I love being retired. Knowing that I am in control of how I choose to spend my days is empowering. The freedom to do what I want when I want for as long as I want is refreshing. And living where we do is ever inspiring. If sitting under the oak trees is a bit too cool I can venture to the other side of the house – the sunny side, where my wife can typically be found – and warm up a bit while watching the roses grow. We are situated in a valley that can get warm on summer days. But should the heat become too oppressive a mere 15 minute drive delivers us to the beautiful pacific coastline where the weather is more temperate and the waves ever breaking.

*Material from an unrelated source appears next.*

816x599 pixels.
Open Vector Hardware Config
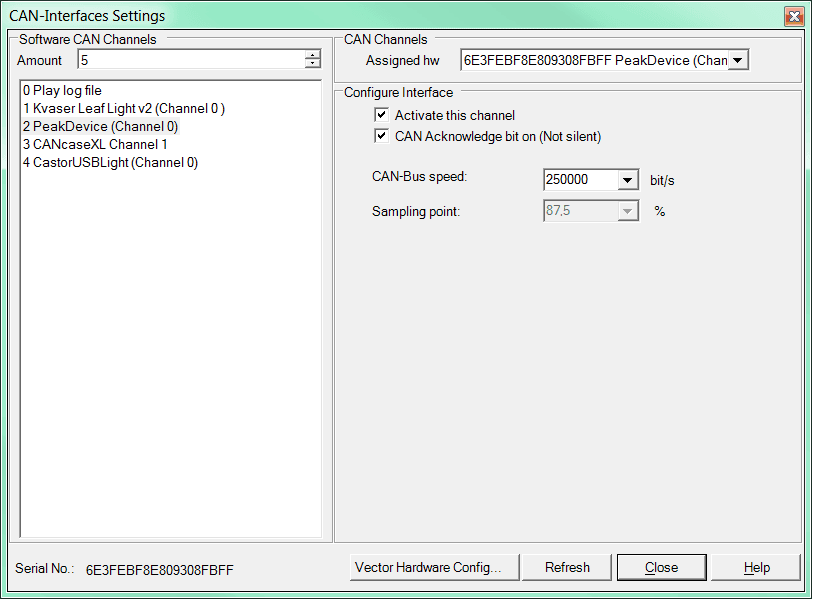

I love being able to be spontaneous. If something good comes along we have no problem acting on short notice. An unplanned dinner with friends we run into while walking or a quick escape to listen to a local musician playing down the road or an impulsive decision to catch the sunset on the beach – we can do whatever, whenever. And being retired allows us to take advantage of this spontaneity during the week. We are no longer forced to seek our entertainment on the weekend when everyone and their brother is doing the same. My wife and I find ourselves happily staying close to home on the weekends since our retired weekend is effectively five days long.

I love the smells of retirement. Now that my wife has retired the house is regularly filled with wonderful cooking aromas. I kid you not this morning while drinking my coffee I detected a heavenly scent that turned out to be freshly made Jamaican banana nut bread. An hour later the oven was sharing savory whiffs of an equally amazing blueberry coffee cake. It looks like I better pick up my exercise routine if I hope to maintain my waistline. I Swiss flag on Jungfrauyochlove the sweet scents of freshly cut roses, the rich aroma of newly brewed java, the earthy air after an infrequent rain (California you know…), and of course the salty tang of ocean breezes.

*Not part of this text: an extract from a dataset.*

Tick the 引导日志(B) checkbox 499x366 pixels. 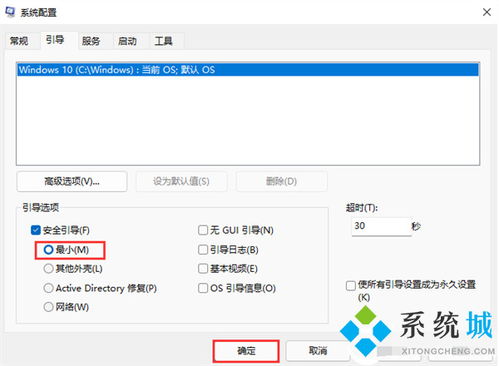203,250
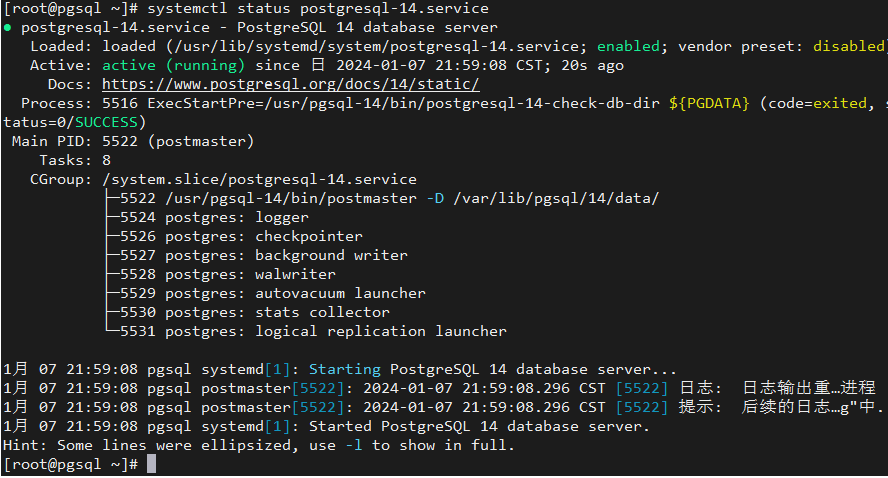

I love having time to exercise. Everyone knows the importance of trying to stay fit and for me working up a sweat is something I enjoy. The difference in retirement is you now have time throughout the day to do your thing rather than struggling to squeeze in an abbreviated workout somewhere in a busy schedule. I love getting outdoors whether to hike park trails or walk the neighborhood. My wife and I have a nice three mile loop that takes us downtown to our favorite coffee shop or local post office and then back up a workout worthy hill to the homestead. And should we find ourselves in need of a little fortification to make it back up the hill we can pause at one of numerous wine tasting rooms prior to heading home.

I love spending time with the people I want. We have only been in our new home for three months but have already been visited by most of the family. My best friend who I have not seen in many years visited us from Colorado taking advantage of his recent retired status. No more high power business meetings, no more company cocktail parties, we fortunate retirees get to spend time with those we want. We even have time to meet new people who share common interests and passions. Not too bad if you ask me.

I love trying new things. Whether learning a new piano piece or trying my hand at growing vegetables from a seed or cooking up a mouth-watering recipe or finding a new trail to hike. I can revisit passions from my past or seek out new ones. I can step outside my comfort zone or remain safely within its confines. And I have learned from those who have gone before me the time to do it is now. I will never be younger than I am today so am taking advantage of my relative youthfulness.

I love being retired. I realize how lucky I am to be where I am and do my best to never take for granted my fortunate situation. Retirement is a wonderful time to live, explore, experience, and enjoy. And we each get to make the most of it. Enjoy the journey.